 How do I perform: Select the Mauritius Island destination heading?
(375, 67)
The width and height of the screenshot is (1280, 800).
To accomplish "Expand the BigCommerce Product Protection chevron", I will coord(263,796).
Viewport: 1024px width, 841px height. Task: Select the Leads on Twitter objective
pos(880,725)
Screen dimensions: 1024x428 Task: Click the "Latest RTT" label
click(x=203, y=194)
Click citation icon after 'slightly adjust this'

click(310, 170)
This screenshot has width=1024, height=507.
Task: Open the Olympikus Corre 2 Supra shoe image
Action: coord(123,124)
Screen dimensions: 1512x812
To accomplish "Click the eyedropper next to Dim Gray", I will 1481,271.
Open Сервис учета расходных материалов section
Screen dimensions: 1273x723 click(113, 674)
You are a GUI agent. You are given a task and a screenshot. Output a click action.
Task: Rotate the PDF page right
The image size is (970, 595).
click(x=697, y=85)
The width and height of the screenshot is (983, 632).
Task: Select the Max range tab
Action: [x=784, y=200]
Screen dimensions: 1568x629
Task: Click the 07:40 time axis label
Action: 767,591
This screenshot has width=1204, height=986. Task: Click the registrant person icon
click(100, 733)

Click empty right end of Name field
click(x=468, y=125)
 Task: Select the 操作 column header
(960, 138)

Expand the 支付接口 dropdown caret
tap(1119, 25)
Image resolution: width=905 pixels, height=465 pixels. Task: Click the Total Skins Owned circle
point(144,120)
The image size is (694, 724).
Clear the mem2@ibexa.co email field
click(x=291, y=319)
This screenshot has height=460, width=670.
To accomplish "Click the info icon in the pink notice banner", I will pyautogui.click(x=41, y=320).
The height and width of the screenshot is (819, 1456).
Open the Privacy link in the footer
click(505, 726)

= = =

Update the records above by replacing "Viewport" with "Window" and leaving everything else unchanged.

**Output of the task**
 How do I perform: Select the Mauritius Island destination heading?
(375, 67)
The width and height of the screenshot is (1280, 800).
To accomplish "Expand the BigCommerce Product Protection chevron", I will coord(263,796).
Window: 1024px width, 841px height. Task: Select the Leads on Twitter objective
pos(880,725)
Screen dimensions: 1024x428 Task: Click the "Latest RTT" label
click(x=203, y=194)
Click citation icon after 'slightly adjust this'

click(310, 170)
This screenshot has width=1024, height=507.
Task: Open the Olympikus Corre 2 Supra shoe image
Action: coord(123,124)
Screen dimensions: 1512x812
To accomplish "Click the eyedropper next to Dim Gray", I will 1481,271.
Open Сервис учета расходных материалов section
Screen dimensions: 1273x723 click(113, 674)
You are a GUI agent. You are given a task and a screenshot. Output a click action.
Task: Rotate the PDF page right
The image size is (970, 595).
click(x=697, y=85)
The width and height of the screenshot is (983, 632).
Task: Select the Max range tab
Action: [x=784, y=200]
Screen dimensions: 1568x629
Task: Click the 07:40 time axis label
Action: 767,591
This screenshot has width=1204, height=986. Task: Click the registrant person icon
click(100, 733)

Click empty right end of Name field
click(x=468, y=125)
 Task: Select the 操作 column header
(960, 138)

Expand the 支付接口 dropdown caret
tap(1119, 25)
Image resolution: width=905 pixels, height=465 pixels. Task: Click the Total Skins Owned circle
point(144,120)
The image size is (694, 724).
Clear the mem2@ibexa.co email field
click(x=291, y=319)
This screenshot has height=460, width=670.
To accomplish "Click the info icon in the pink notice banner", I will pyautogui.click(x=41, y=320).
The height and width of the screenshot is (819, 1456).
Open the Privacy link in the footer
click(505, 726)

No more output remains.